I have spent a good deal of time and energy during the last couple of years, thying to find support for my conviction that te LFTR represents the most promising route to low cost carbon energy. ORNL, which undoubtedly employeed many individuals who possessed far greater skills than I possess, reported some estimates of development and reactor construction costs. ORNL made several estimates of developmntal costs for thorium molten salt reactors, and I believe that the last one translated into 2008 dollars came to somewhere close to $2.5 billion. In 1972, the AEC WASH-1222 report estimated MSBR development cost to be $2 billion, or about ten billion 2009 dollars. there is no suggestion as to how the AEC arrived at this figure, and no evidence that the AEC looked at ORNL reports befor comming up with the $2 billion number. Wild guess comes to mind. The development cost for the civilian light water reactor appears to have run somewhere between $5 and $10 billion 2009 dollars.
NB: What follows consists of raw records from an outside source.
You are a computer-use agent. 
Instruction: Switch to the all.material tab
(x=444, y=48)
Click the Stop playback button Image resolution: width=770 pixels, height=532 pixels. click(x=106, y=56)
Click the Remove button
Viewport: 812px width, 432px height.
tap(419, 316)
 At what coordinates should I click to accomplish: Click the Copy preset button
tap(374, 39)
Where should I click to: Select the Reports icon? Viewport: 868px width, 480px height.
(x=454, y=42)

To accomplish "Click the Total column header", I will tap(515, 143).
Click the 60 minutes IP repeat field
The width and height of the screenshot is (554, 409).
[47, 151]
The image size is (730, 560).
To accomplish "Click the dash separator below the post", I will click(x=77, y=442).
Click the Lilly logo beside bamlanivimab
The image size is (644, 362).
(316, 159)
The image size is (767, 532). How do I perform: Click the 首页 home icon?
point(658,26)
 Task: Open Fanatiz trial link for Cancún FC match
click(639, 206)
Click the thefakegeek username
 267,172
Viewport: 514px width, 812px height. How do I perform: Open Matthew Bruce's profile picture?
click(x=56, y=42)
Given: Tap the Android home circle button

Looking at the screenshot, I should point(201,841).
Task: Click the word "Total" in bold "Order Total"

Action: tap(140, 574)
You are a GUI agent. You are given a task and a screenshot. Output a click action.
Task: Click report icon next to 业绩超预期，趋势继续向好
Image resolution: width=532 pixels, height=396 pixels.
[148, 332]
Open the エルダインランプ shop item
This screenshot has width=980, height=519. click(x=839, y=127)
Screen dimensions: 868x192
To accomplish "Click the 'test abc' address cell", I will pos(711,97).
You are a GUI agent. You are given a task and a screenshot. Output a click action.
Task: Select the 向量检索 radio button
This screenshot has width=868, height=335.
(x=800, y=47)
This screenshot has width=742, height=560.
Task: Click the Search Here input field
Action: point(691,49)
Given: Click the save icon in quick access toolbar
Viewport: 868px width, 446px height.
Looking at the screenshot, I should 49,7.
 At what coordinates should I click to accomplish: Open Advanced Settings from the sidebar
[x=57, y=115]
I suggested that he development of the Airbus 380 airliner, was a task of comprable complexity to the development of a 400 MW unmoderated LFTR, that would be portable in several truck loands. The development of the A-380 cost about $13 billion. Finally the United States Government has invested somewhere close to $25 Billion 2009 dollars in the development of a Liquid Metal Fast Breeder Reactor, with a conspiculous lack of success todate.

It does not appear that LFTR development will be anywhere as costly as LMFBR debelopment has been. The technical challenges are far less daunting, and the consequences of an improbable LFTR accident would be far less serious. Political interest have not yet gathered to push LFTR development in ways that controdict good technological judgement. A good guess would be that LFTR development would cost between $5 and $10 billion 2009 dollars., or less than A-380 development costs. If this is the case, then the LFTR would be quite a bargan.

No would the LFTR be hat expensive to produce. I have attempted updating old ORNL cost estimates for various LFTR designs. This would lead to an estimate that a MW of LFTR generating capacity would cost about half of what the equivalent LWR generating capacity would cost. Given numerous and significant portential savimgs that I have pointed out in Nucear Green, LFTR costs might be lowered to as little as 25% of the capital costs for LWRs. Thus levelized LFTR costs might run as low as 25. No doubt far more work is needed before such a figure could be considered definitive.